For adults, nicotine addiction means withdrawal symptoms (irritability, difficulty concentrating, anxiety, cravings) whenever you try to stop. For adolescents, the stakes are higher. The teenage brain is still developing, particularly the circuits involved in learning, memory, decision-making, and reward processing. Nicotine exposure during this window impairs cognition and reshapes how the brain’s reward system functions, potentially increasing vulnerability to other substance use disorders later in life. These aren’t theoretical concerns. They reflect changes observed at the level of brain circuitry during a period of development that doesn’t fully wrap up until the mid-20s.

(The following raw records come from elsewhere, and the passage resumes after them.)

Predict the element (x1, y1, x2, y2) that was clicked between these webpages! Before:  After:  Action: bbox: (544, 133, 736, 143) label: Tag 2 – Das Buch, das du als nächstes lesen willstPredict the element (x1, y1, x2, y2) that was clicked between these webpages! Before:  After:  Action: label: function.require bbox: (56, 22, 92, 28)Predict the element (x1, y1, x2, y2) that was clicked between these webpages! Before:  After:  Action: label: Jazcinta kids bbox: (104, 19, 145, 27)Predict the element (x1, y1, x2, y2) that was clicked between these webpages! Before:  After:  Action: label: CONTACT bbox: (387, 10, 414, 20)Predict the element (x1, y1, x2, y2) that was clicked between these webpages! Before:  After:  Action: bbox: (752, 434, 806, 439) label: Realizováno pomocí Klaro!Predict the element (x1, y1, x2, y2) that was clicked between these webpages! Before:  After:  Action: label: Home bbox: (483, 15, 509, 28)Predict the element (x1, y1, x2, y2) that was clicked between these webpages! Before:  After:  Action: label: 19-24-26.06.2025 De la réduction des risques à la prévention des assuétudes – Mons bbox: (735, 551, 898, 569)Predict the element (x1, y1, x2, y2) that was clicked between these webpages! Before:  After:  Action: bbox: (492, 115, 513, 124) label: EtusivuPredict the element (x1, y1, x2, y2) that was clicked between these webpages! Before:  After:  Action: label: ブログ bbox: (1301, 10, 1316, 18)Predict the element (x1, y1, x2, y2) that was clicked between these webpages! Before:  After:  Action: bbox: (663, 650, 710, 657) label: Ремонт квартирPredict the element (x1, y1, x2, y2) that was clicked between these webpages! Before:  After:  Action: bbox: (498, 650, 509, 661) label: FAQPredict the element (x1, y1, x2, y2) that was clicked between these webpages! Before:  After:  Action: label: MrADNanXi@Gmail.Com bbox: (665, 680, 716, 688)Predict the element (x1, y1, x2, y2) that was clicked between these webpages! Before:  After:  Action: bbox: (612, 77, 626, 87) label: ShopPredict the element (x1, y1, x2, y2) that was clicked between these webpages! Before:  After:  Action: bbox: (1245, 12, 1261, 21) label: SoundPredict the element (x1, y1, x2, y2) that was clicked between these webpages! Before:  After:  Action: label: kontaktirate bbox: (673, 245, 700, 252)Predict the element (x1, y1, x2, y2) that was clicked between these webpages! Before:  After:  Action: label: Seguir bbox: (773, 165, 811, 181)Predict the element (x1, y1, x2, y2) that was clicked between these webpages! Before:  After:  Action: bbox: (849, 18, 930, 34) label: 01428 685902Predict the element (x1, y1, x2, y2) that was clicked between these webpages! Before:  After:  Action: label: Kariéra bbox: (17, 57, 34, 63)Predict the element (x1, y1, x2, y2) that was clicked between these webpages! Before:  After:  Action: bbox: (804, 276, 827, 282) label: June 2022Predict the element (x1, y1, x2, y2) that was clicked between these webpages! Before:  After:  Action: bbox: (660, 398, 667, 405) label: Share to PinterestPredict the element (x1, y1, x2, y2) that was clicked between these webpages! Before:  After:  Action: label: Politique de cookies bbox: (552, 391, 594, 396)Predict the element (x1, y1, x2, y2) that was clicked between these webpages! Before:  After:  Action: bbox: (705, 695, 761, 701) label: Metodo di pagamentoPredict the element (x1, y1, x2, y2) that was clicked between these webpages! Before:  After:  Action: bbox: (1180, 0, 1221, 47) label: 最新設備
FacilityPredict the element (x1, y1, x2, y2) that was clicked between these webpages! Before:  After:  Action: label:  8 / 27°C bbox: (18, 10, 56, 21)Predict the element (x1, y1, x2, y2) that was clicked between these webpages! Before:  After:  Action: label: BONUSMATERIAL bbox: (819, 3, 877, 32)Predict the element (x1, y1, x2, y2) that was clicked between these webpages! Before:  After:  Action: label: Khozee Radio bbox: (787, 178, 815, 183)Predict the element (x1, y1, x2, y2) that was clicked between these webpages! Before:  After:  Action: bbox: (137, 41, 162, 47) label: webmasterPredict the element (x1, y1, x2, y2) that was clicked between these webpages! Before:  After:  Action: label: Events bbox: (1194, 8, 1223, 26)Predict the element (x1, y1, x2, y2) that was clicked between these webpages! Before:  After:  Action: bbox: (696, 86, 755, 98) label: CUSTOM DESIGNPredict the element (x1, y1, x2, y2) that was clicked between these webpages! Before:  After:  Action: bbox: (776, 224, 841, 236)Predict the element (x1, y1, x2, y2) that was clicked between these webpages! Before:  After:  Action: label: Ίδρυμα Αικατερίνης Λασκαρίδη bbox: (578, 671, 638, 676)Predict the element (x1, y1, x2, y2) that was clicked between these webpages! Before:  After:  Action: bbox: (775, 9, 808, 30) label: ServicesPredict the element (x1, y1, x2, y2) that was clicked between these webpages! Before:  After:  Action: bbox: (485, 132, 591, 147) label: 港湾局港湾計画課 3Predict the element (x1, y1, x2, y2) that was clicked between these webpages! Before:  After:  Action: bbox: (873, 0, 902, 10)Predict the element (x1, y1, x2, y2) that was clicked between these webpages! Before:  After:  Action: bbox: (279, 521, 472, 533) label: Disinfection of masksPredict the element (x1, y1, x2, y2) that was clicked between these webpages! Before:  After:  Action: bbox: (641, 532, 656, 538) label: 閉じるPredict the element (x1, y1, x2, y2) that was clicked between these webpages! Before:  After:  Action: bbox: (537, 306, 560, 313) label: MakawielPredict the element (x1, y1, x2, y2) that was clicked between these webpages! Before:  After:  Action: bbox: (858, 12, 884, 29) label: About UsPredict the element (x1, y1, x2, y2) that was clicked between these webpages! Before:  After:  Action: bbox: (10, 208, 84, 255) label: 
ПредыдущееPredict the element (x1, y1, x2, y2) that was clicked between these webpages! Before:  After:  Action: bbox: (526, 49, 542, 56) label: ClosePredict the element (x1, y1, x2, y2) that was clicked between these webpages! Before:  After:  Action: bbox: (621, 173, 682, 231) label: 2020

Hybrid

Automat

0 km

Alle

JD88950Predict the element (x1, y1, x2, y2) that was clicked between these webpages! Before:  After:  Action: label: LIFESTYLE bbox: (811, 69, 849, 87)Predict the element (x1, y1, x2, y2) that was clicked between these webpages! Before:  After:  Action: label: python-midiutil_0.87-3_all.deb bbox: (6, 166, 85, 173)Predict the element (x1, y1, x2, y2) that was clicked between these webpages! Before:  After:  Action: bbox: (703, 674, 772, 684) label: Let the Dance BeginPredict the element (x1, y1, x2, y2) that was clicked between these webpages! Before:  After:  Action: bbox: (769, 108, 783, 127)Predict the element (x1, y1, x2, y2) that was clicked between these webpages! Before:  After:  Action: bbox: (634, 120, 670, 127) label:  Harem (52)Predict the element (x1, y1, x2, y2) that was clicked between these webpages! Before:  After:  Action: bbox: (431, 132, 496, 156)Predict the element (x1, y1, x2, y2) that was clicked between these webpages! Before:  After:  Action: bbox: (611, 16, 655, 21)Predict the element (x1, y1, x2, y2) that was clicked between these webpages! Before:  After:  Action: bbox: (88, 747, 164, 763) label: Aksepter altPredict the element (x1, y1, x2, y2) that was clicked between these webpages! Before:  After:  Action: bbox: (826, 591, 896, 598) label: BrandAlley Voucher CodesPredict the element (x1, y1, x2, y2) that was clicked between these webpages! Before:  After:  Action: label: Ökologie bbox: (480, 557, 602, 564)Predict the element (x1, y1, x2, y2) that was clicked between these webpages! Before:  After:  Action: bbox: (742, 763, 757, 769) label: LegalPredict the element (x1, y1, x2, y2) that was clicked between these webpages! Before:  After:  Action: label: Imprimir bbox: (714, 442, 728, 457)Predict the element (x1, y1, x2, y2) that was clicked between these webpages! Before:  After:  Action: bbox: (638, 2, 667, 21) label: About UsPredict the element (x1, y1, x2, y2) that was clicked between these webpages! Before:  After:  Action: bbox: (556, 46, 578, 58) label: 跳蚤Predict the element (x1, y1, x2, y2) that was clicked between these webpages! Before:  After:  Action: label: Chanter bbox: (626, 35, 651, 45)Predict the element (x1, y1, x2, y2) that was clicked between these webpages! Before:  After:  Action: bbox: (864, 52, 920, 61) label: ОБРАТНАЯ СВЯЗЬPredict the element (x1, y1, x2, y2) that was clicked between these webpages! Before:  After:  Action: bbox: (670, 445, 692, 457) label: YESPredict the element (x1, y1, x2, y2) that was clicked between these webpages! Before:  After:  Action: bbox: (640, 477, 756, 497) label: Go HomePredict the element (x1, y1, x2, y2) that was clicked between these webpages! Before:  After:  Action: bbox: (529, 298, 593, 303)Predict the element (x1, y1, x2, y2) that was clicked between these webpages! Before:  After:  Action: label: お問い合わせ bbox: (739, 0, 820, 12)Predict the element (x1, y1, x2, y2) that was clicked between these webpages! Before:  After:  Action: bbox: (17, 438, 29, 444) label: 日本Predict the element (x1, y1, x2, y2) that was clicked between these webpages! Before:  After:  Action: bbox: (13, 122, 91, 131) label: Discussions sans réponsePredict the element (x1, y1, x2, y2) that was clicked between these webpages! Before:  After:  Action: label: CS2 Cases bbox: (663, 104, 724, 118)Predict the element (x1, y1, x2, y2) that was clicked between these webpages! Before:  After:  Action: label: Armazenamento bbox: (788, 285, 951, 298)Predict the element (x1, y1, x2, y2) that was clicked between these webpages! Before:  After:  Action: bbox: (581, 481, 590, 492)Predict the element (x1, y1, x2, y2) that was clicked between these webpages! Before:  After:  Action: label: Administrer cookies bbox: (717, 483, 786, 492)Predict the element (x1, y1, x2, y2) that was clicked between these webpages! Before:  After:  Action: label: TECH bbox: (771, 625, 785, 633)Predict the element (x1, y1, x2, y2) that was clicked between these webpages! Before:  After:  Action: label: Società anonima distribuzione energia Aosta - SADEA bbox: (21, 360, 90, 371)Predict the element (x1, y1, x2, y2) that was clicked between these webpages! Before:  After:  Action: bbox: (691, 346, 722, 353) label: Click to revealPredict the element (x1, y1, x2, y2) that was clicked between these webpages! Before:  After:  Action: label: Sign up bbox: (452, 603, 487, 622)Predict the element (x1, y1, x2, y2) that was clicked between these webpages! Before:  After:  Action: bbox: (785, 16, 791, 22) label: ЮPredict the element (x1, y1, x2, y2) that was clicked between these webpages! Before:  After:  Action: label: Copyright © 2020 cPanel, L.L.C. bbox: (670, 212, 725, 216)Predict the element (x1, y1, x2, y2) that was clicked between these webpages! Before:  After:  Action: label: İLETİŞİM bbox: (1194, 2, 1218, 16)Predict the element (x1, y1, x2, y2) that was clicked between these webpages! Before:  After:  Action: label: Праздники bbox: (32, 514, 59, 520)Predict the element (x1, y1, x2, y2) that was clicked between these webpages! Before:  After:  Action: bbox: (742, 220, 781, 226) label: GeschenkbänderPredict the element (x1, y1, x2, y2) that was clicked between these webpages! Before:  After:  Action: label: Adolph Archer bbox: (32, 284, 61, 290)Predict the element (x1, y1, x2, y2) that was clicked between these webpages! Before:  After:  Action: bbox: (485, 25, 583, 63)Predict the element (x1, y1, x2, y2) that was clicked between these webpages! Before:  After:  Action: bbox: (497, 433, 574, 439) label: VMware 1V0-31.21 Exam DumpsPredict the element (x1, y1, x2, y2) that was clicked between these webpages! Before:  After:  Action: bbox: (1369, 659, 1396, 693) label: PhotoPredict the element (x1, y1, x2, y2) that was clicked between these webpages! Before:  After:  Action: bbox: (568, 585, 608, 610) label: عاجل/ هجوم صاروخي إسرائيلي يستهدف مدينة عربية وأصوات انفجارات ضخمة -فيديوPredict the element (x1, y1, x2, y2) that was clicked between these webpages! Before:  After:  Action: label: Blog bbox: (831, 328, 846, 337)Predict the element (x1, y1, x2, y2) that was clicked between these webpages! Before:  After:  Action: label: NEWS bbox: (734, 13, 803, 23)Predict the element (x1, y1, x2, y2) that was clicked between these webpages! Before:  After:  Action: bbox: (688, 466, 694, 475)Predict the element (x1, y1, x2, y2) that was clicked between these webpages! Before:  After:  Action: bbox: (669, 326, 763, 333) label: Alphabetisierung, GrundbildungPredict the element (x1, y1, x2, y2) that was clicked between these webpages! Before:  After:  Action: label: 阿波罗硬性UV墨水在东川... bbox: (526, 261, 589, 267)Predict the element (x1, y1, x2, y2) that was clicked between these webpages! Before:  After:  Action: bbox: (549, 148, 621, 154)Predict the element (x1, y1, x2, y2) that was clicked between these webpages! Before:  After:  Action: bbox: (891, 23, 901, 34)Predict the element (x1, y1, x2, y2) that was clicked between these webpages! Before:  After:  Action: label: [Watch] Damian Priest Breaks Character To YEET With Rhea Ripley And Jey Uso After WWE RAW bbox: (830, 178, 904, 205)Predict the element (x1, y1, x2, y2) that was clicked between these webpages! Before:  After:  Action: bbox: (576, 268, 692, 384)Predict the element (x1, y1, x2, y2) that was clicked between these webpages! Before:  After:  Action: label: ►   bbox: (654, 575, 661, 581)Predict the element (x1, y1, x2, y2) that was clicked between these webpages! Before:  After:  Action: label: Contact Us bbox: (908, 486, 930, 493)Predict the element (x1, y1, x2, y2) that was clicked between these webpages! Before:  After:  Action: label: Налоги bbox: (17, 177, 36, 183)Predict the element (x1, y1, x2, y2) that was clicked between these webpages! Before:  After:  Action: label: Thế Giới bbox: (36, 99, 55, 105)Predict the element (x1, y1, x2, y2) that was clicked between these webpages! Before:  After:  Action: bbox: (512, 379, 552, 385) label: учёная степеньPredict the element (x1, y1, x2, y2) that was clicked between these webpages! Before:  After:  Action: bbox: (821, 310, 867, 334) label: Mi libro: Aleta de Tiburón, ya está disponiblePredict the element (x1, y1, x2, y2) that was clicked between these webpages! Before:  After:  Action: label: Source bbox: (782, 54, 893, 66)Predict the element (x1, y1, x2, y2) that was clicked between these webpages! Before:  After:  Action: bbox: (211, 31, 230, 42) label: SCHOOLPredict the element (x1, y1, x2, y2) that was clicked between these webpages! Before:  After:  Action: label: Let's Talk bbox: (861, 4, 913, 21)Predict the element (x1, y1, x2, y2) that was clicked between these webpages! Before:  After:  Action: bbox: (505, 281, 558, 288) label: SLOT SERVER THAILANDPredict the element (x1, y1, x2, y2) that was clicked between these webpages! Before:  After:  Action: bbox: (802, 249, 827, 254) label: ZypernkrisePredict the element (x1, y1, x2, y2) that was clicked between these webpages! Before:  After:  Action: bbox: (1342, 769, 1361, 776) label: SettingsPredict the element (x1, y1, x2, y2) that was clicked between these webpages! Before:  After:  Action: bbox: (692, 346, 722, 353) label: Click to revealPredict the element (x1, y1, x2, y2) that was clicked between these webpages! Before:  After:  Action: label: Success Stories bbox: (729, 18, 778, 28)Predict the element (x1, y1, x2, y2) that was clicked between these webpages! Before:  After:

What About “Popcorn Lung”?
You may have seen claims that vaping causes “popcorn lung,” a scarring condition formally called bronchiolitis obliterans. This fear originated because some e-liquids contained diacetyl, a flavoring chemical that caused the condition in workers at microwave popcorn factories who inhaled it in large quantities. However, there have been no confirmed cases of popcorn lung linked to e-cigarettes. In the UK, diacetyl has been banned from e-liquids since 2016. In the U.S., many manufacturers have voluntarily removed it, though regulation is less uniform.
Secondhand Exposure
People around you aren’t breathing clean air when you vape indoors. The EPA confirms that secondhand e-cigarette aerosol contains nicotine, formaldehyde, metals, and other potentially harmful substances. While research suggests the concentration of toxicants is generally lower than in secondhand cigarette smoke, “lower” doesn’t mean “safe,” particularly in poorly ventilated spaces or around children, pregnant individuals, or people with respiratory conditions.